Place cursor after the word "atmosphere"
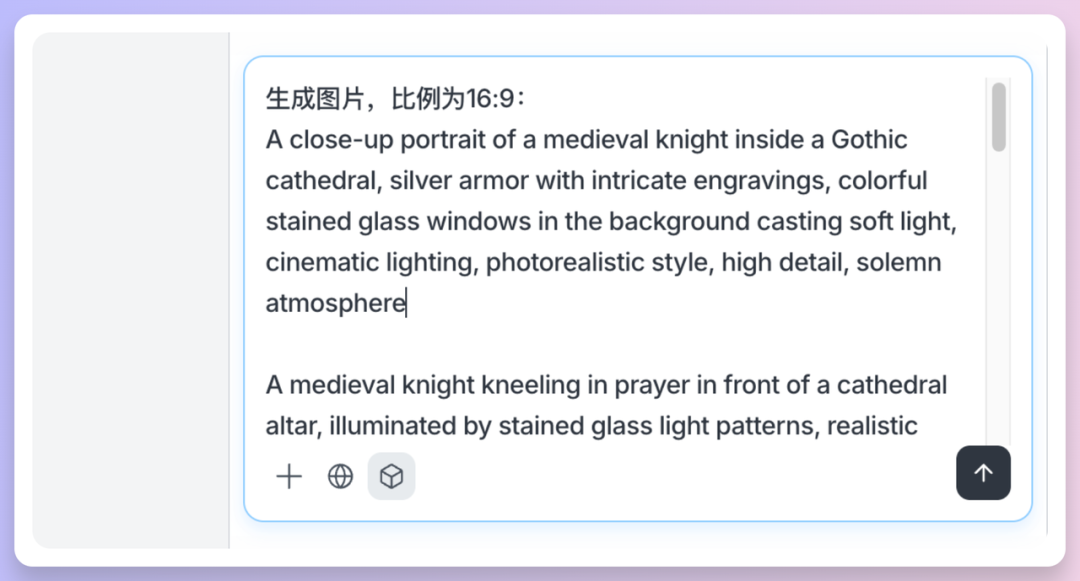1080x581 pixels. click(x=406, y=304)
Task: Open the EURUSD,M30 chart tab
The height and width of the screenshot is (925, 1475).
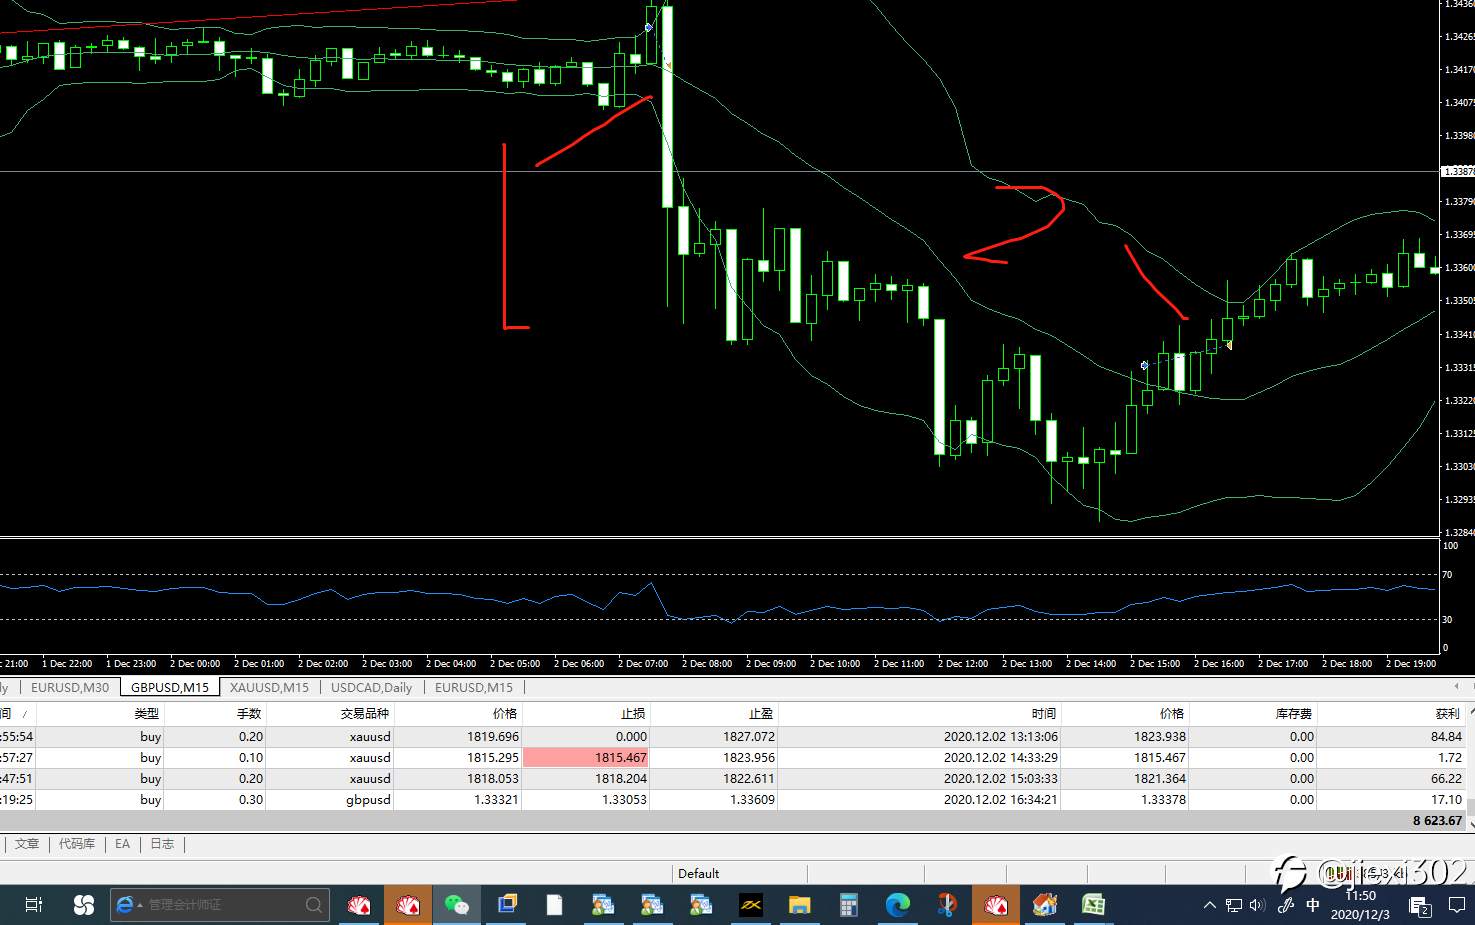Action: [x=70, y=687]
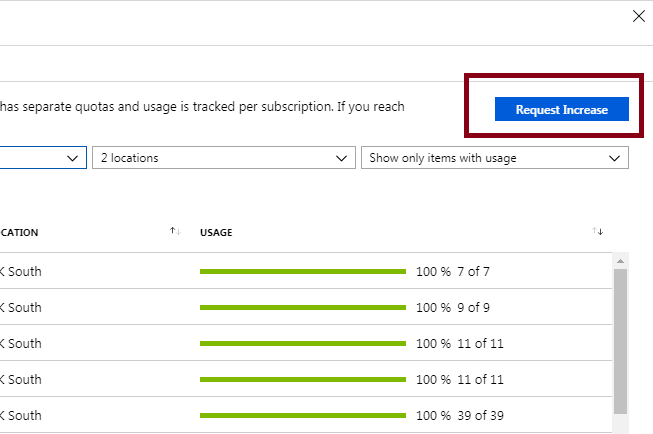This screenshot has width=653, height=434.
Task: Click the "39 of 39" usage value
Action: (x=480, y=415)
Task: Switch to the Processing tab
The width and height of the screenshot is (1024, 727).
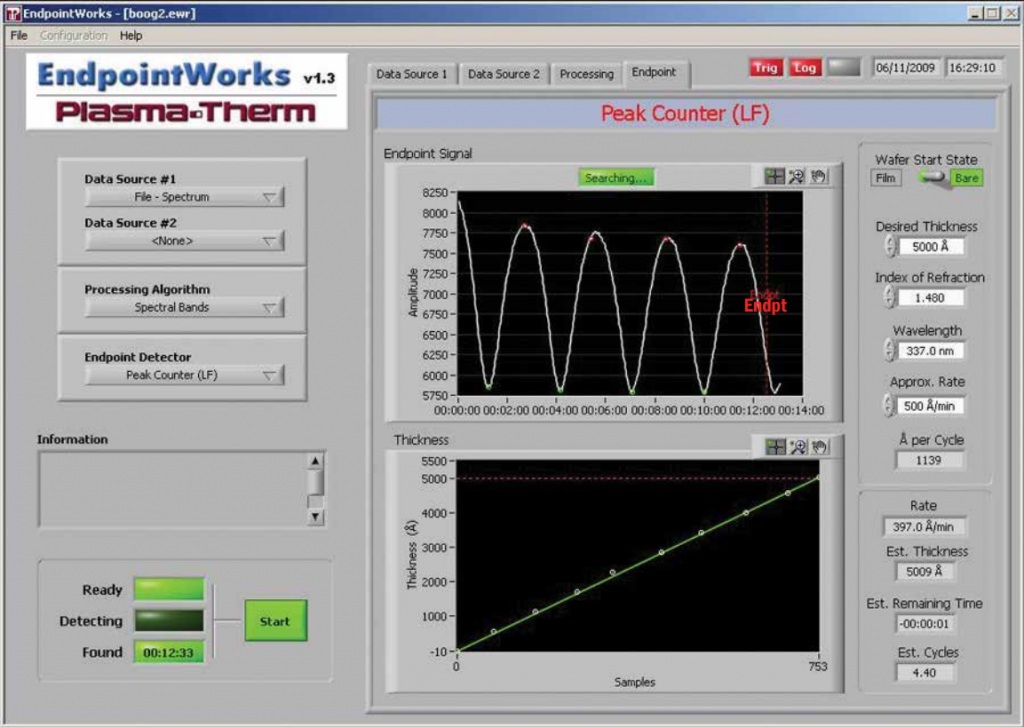Action: 587,73
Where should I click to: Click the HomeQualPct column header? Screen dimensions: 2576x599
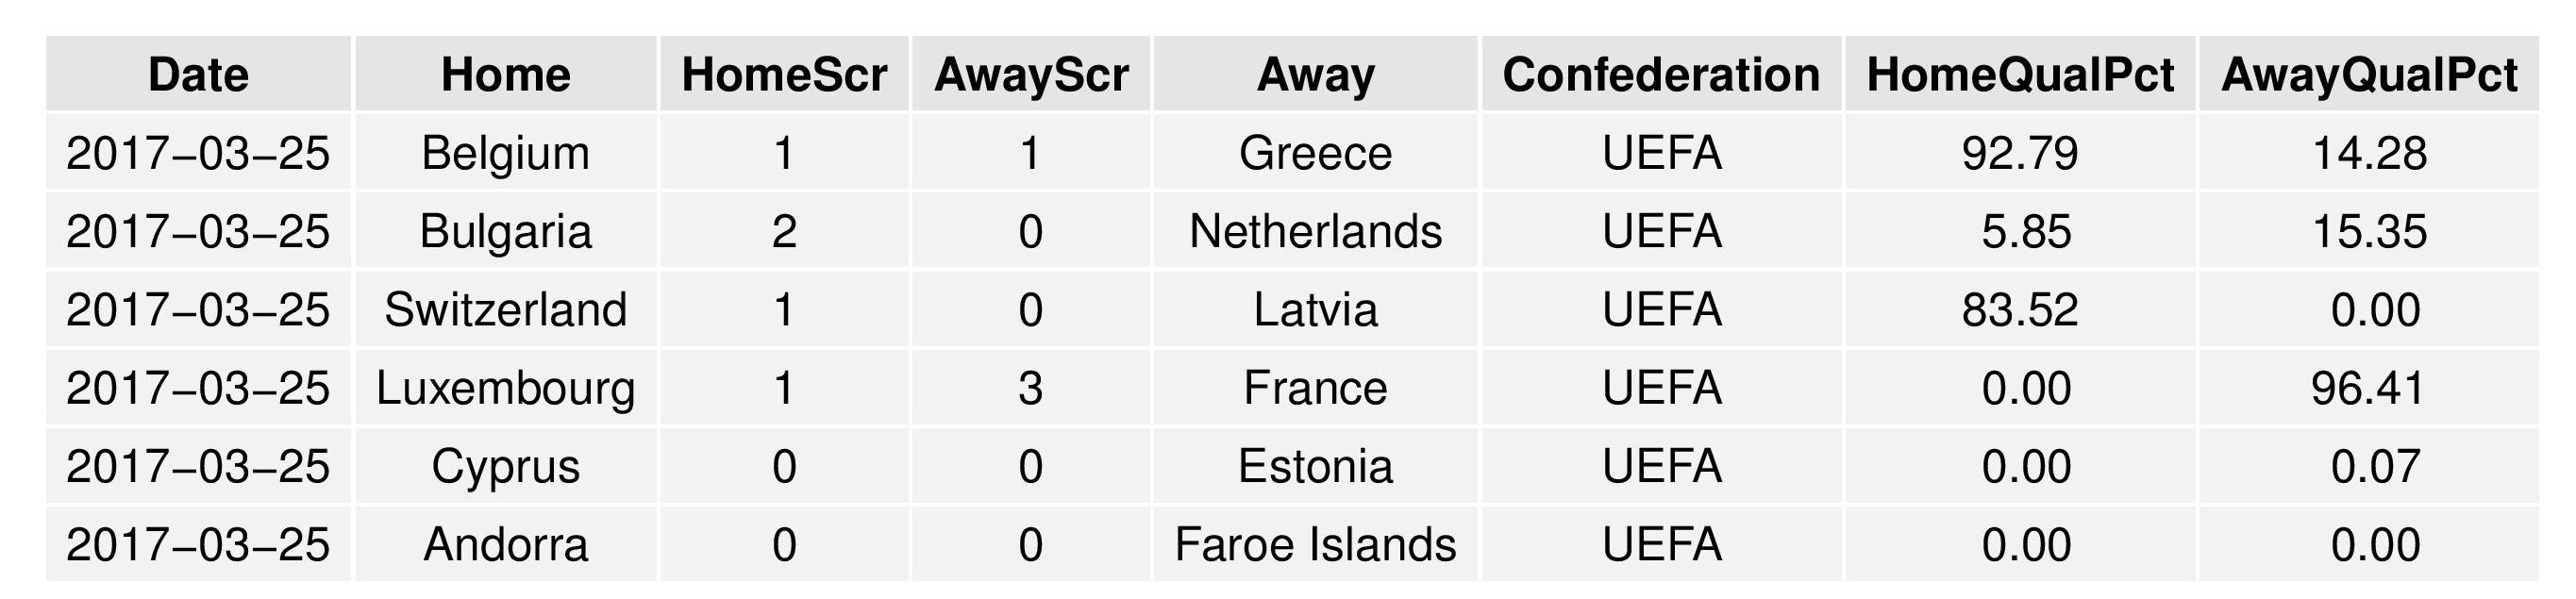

◆ ◆ ◆ ◆

Copy out the material above exactly; the images stay out.

» **TASK RESULT**:
Place cursor after the word "atmosphere"
1080x581 pixels. click(x=406, y=304)
Task: Open the EURUSD,M30 chart tab
The height and width of the screenshot is (925, 1475).
Action: [x=70, y=687]
This screenshot has width=653, height=434.
Task: Click the "39 of 39" usage value
Action: (x=480, y=415)
Task: Switch to the Processing tab
The width and height of the screenshot is (1024, 727).
Action: 587,73
Where should I click to: Click the HomeQualPct column header? Screen dimensions: 2576x599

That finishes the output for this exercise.